INFORMATION PROVIDED:
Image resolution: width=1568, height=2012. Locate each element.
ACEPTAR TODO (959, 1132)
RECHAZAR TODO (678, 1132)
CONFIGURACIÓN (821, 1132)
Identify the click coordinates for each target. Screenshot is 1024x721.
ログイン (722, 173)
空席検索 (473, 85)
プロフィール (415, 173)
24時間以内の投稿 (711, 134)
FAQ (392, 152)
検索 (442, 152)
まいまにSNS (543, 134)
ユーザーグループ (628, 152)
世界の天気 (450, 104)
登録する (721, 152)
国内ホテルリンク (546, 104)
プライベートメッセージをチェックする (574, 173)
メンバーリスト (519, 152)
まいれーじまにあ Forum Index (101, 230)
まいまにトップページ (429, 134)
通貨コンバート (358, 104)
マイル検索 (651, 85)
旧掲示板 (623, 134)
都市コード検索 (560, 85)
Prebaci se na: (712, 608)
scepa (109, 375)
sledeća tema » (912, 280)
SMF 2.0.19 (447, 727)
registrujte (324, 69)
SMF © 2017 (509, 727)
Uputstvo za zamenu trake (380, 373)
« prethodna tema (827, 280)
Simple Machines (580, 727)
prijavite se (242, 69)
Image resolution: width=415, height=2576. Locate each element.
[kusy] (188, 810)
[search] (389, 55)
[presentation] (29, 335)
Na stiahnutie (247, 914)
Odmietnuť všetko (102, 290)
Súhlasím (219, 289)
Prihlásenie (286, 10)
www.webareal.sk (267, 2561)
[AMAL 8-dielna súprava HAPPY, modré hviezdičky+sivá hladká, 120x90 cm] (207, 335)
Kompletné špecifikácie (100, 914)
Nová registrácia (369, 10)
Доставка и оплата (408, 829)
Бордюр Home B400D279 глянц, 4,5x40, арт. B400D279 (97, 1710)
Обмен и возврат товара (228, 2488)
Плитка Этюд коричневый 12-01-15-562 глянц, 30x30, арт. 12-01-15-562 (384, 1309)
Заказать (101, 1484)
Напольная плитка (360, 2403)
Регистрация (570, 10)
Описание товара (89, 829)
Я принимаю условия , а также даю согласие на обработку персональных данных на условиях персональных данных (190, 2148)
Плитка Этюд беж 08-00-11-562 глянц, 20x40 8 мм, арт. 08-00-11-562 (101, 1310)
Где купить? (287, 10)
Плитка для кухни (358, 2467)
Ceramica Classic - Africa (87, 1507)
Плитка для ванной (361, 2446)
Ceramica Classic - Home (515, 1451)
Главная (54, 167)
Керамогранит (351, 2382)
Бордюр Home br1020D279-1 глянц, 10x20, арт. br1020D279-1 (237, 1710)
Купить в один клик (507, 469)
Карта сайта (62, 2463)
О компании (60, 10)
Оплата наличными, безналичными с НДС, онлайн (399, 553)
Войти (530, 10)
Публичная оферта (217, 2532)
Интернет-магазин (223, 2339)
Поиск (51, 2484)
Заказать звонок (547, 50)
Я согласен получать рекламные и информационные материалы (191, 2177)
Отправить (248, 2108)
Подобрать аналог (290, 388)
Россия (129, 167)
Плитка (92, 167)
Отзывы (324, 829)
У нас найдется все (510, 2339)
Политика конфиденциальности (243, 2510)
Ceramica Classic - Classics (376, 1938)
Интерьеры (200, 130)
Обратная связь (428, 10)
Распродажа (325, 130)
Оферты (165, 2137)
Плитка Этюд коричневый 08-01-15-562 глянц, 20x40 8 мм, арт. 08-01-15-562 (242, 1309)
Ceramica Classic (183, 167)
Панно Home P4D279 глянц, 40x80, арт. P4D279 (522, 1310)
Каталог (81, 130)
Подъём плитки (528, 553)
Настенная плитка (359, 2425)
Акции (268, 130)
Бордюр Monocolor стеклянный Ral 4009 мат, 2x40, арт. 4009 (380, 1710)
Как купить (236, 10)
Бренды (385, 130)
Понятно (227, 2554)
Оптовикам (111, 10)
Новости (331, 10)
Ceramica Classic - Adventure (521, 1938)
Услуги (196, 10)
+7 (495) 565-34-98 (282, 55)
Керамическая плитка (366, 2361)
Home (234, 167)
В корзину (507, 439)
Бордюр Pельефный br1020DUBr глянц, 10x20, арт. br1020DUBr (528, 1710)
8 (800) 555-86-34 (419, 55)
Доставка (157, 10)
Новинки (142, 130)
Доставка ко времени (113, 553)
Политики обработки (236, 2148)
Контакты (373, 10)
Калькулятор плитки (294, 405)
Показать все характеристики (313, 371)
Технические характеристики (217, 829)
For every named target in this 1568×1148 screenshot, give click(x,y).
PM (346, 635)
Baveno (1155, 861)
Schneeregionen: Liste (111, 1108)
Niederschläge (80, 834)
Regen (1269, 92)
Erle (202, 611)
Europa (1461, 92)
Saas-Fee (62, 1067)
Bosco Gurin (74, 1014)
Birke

AIM OF THE EXERCISE: Can you rewrite the listing above so that every "Locate each element" becomes "Find each element", with everything else left unchanged?

RESPONSE TO THE TASK:
Image resolution: width=1568, height=2012. Find each element.
ACEPTAR TODO (959, 1132)
RECHAZAR TODO (678, 1132)
CONFIGURACIÓN (821, 1132)
Identify the click coordinates for each target. Screenshot is 1024x721.
ログイン (722, 173)
空席検索 (473, 85)
プロフィール (415, 173)
24時間以内の投稿 (711, 134)
FAQ (392, 152)
検索 (442, 152)
まいまにSNS (543, 134)
ユーザーグループ (628, 152)
世界の天気 (450, 104)
登録する (721, 152)
国内ホテルリンク (546, 104)
プライベートメッセージをチェックする (574, 173)
メンバーリスト (519, 152)
まいれーじまにあ Forum Index (101, 230)
まいまにトップページ (429, 134)
通貨コンバート (358, 104)
マイル検索 (651, 85)
旧掲示板 (623, 134)
都市コード検索 (560, 85)
Prebaci se na: (712, 608)
scepa (109, 375)
sledeća tema » (912, 280)
SMF 2.0.19 (447, 727)
registrujte (324, 69)
SMF © 2017 (509, 727)
Uputstvo za zamenu trake (380, 373)
« prethodna tema (827, 280)
Simple Machines (580, 727)
prijavite se (242, 69)
Image resolution: width=415, height=2576. Find each element.
[kusy] (188, 810)
[search] (389, 55)
[presentation] (29, 335)
Na stiahnutie (247, 914)
Odmietnuť všetko (102, 290)
Súhlasím (219, 289)
Prihlásenie (286, 10)
www.webareal.sk (267, 2561)
[AMAL 8-dielna súprava HAPPY, modré hviezdičky+sivá hladká, 120x90 cm] (207, 335)
Kompletné špecifikácie (100, 914)
Nová registrácia (369, 10)
Доставка и оплата (408, 829)
Бордюр Home B400D279 глянц, 4,5x40, арт. B400D279 (97, 1710)
Обмен и возврат товара (228, 2488)
Плитка Этюд коричневый 12-01-15-562 глянц, 30x30, арт. 12-01-15-562 (384, 1309)
Заказать (101, 1484)
Напольная плитка (360, 2403)
Регистрация (570, 10)
Описание товара (89, 829)
Я принимаю условия , а также даю согласие на обработку персональных данных на условиях персональных данных (190, 2148)
Плитка Этюд беж 08-00-11-562 глянц, 20x40 8 мм, арт. 08-00-11-562 (101, 1310)
Где купить? (287, 10)
Плитка для кухни (358, 2467)
Ceramica Classic - Africa (87, 1507)
Плитка для ванной (361, 2446)
Ceramica Classic - Home (515, 1451)
Главная (54, 167)
Керамогранит (351, 2382)
Бордюр Home br1020D279-1 глянц, 10x20, арт. br1020D279-1 (237, 1710)
Купить в один клик (507, 469)
Карта сайта (62, 2463)
О компании (60, 10)
Оплата наличными, безналичными с НДС, онлайн (399, 553)
Войти (530, 10)
Публичная оферта (217, 2532)
Интернет-магазин (223, 2339)
Поиск (51, 2484)
Заказать звонок (547, 50)
Я согласен получать рекламные и информационные материалы (191, 2177)
Отправить (248, 2108)
Подобрать аналог (290, 388)
Россия (129, 167)
Плитка (92, 167)
Отзывы (324, 829)
У нас найдется все (510, 2339)
Политика конфиденциальности (243, 2510)
Ceramica Classic - Classics (376, 1938)
Интерьеры (200, 130)
Обратная связь (428, 10)
Распродажа (325, 130)
Оферты (165, 2137)
Плитка Этюд коричневый 08-01-15-562 глянц, 20x40 8 мм, арт. 08-01-15-562 (242, 1309)
Ceramica Classic (183, 167)
Панно Home P4D279 глянц, 40x80, арт. P4D279 (522, 1310)
Каталог (81, 130)
Подъём плитки (528, 553)
Настенная плитка (359, 2425)
Акции (268, 130)
Бордюр Monocolor стеклянный Ral 4009 мат, 2x40, арт. 4009 (380, 1710)
Как купить (236, 10)
Бренды (385, 130)
Понятно (227, 2554)
Оптовикам (111, 10)
Новости (331, 10)
Ceramica Classic - Adventure (521, 1938)
Услуги (196, 10)
+7 (495) 565-34-98 (282, 55)
Керамическая плитка (366, 2361)
Home (234, 167)
В корзину (507, 439)
Бордюр Pельефный br1020DUBr глянц, 10x20, арт. br1020DUBr (528, 1710)
8 (800) 555-86-34 (419, 55)
Доставка (157, 10)
Новинки (142, 130)
Доставка ко времени (113, 553)
Политики обработки (236, 2148)
Контакты (373, 10)
Калькулятор плитки (294, 405)
Показать все характеристики (313, 371)
Технические характеристики (217, 829)
For every named target in this 1568×1148 screenshot, give click(x,y).
PM (346, 635)
Baveno (1155, 861)
Schneeregionen: Liste (111, 1108)
Niederschläge (80, 834)
Regen (1269, 92)
Erle (202, 611)
Europa (1461, 92)
Saas-Fee (62, 1067)
Bosco Gurin (74, 1014)
Birke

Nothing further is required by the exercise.